(Problem details)
All lines from the one containing "Click the 'Trump" through the last line of the listing should be given again exactly, with no pictures.
═══ Entries supplied ═══
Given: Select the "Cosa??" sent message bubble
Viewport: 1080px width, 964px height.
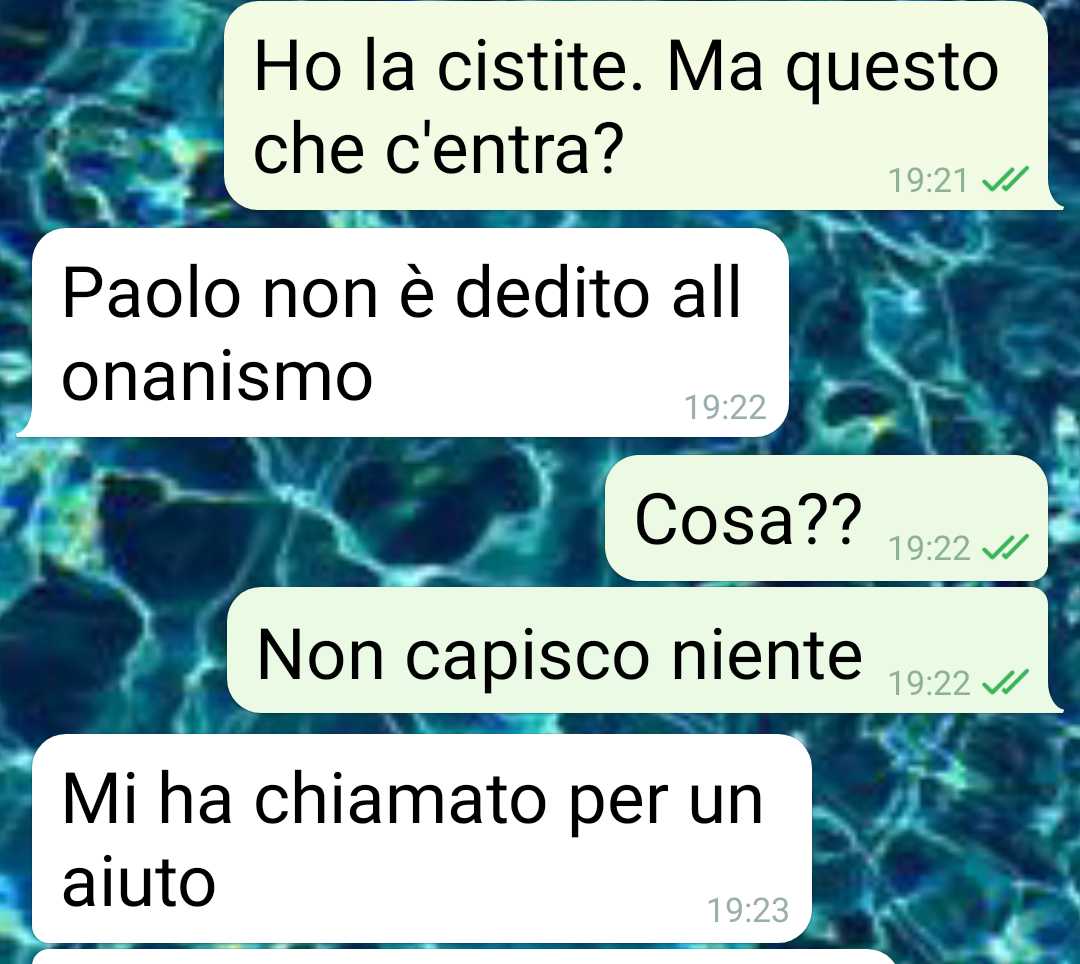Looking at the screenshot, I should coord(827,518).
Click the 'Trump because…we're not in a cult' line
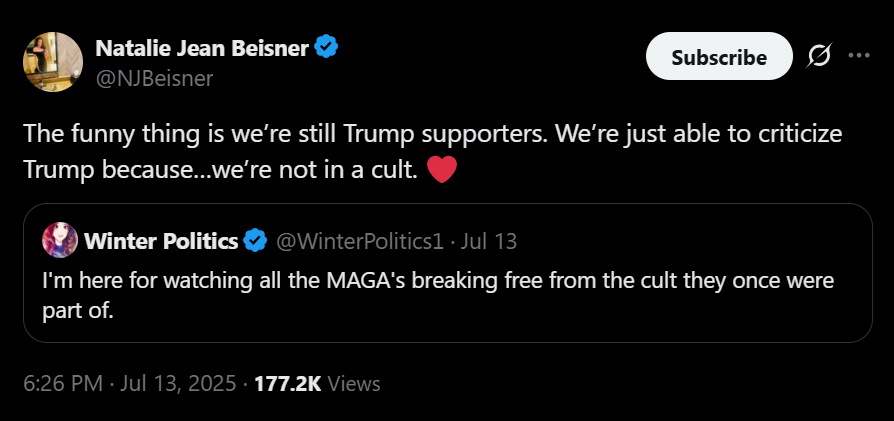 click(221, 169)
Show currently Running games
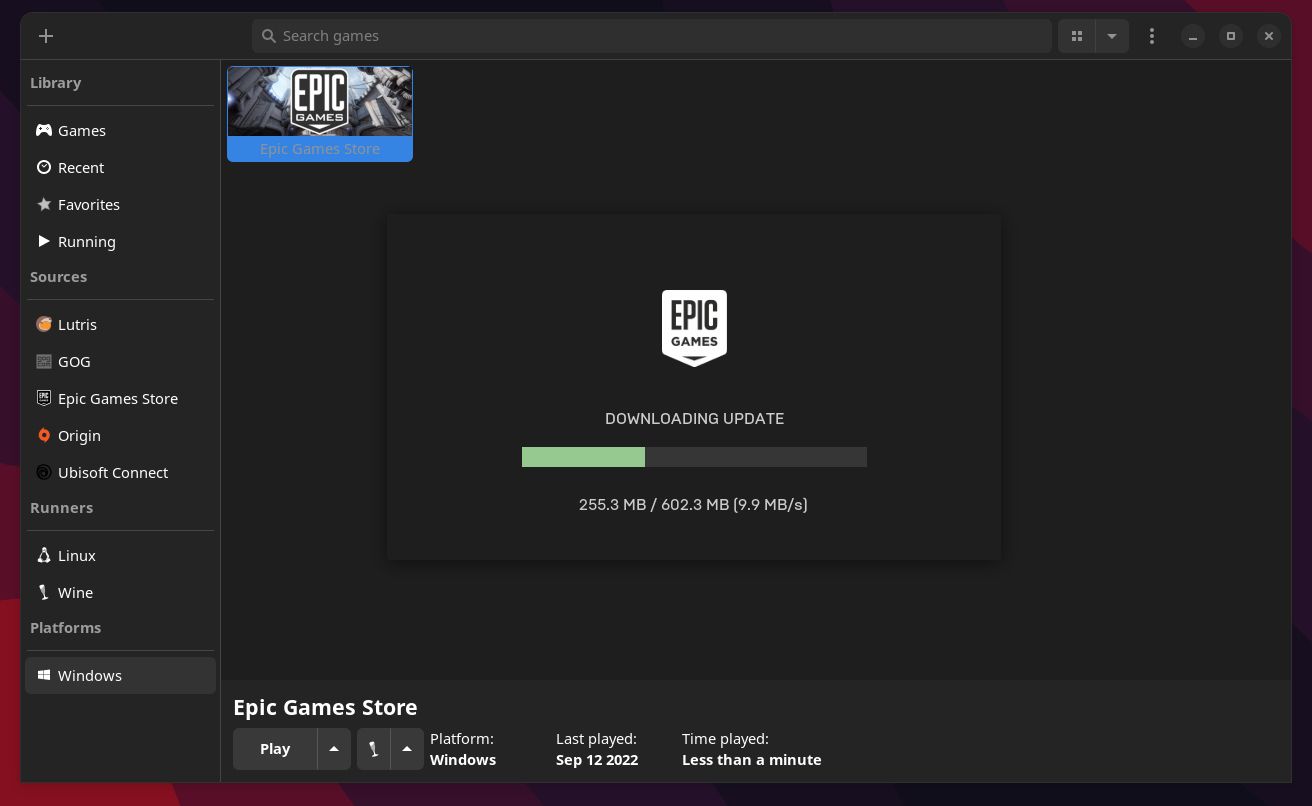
═══
(Response)
Click the 'Trump because…we're not in a cult' line
 click(221, 169)
Show currently Running games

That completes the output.